The Zensai check-in is a high-frequency, light-touch tool for sharing feedback within your business. One of the major benefits of this cadence is that it builds, shapes, and reshapes habits quickly.

It can take time to get used to speaking freely and without restriction. So, a high-frequency approach helps them to adjust rapidly and allows managers plenty of opportunities to support them.

Check-in question flexibility

Not everyone will feel comfortable moving to completely transparent feedback on day one. That’s why we have a range of questions to choose from in your check-in question library, with varying degrees of transparency. Move to more open questions when staff get used to the new way of giving and getting feedback.
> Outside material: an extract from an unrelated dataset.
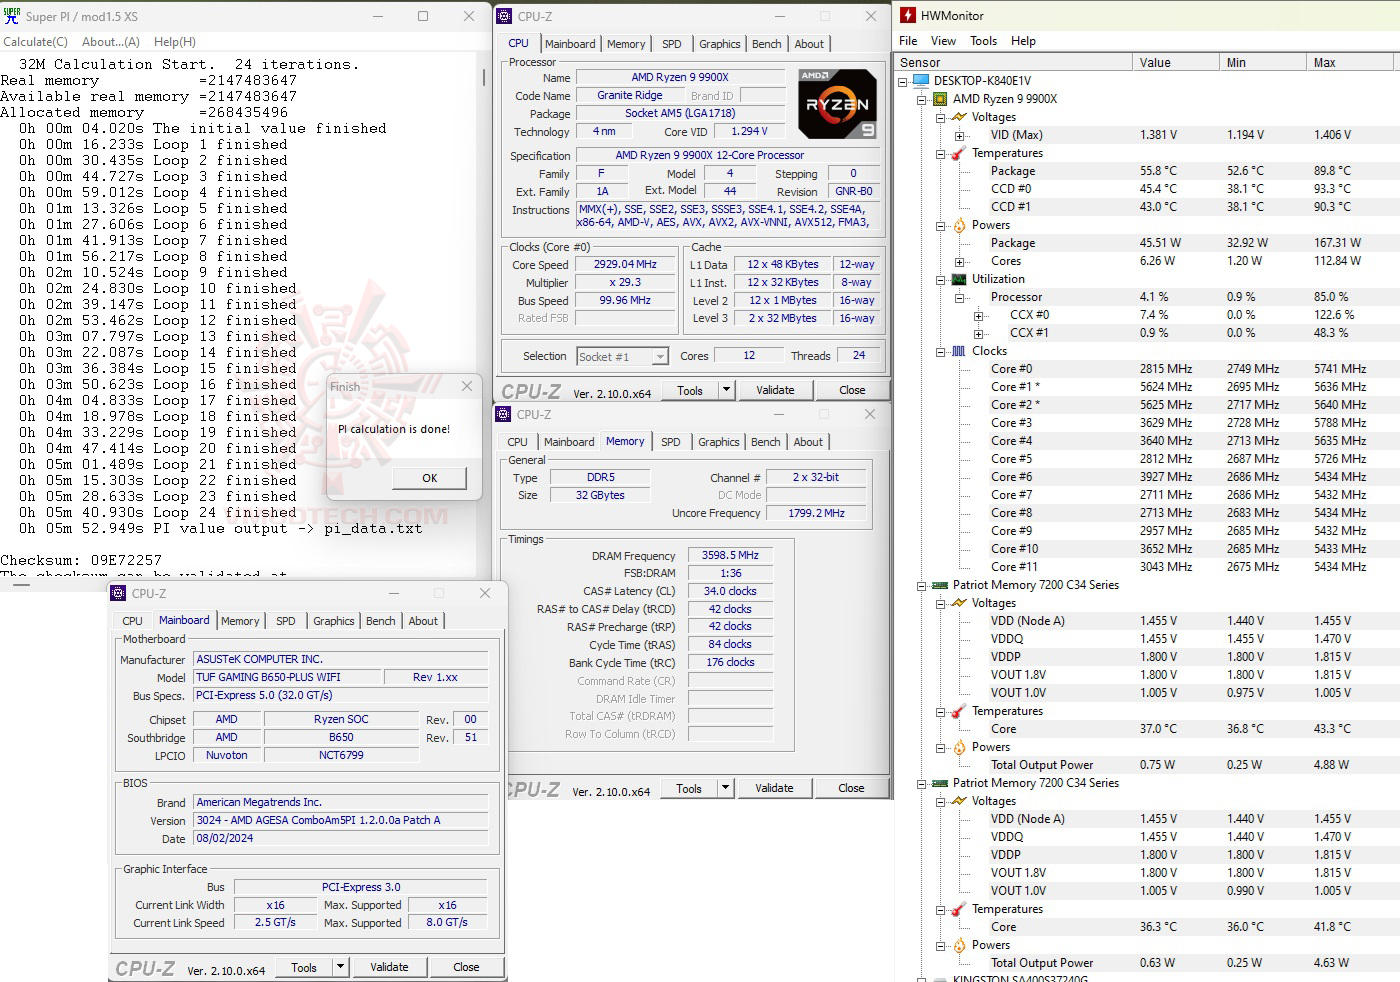1400x982 pixels.
Task: Click the AMD Ryzen 9 logo in CPU-Z
Action: click(837, 103)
Check-in responses can also be sent to different teams. For example, route mental, physical, or financial health question responses directly to your Employee Assistance team, by-passing the person’s manager completely.

The manager review

The check-in makes feedback two-way. Employees share feedback and managers review and respond. ​This encourages managers to build up great relationships with their team members, wherever they are. Employees feel the benefit of opening up, share their true experiences and opinions. And in time, the appeal of using anonymous feedback will reduce. 

Recognition and visibility

Zensai encourages employee recognition (mentions) and visibility (pass-ups and pass-across). These have clear and direct impacts on employee engagement and development. But they also help to reduce the lure of giving good workplace feedback anonymously. We all want to see who’s saying great stuff about us! And when people get used to this, it opens the door to sharing more openly too.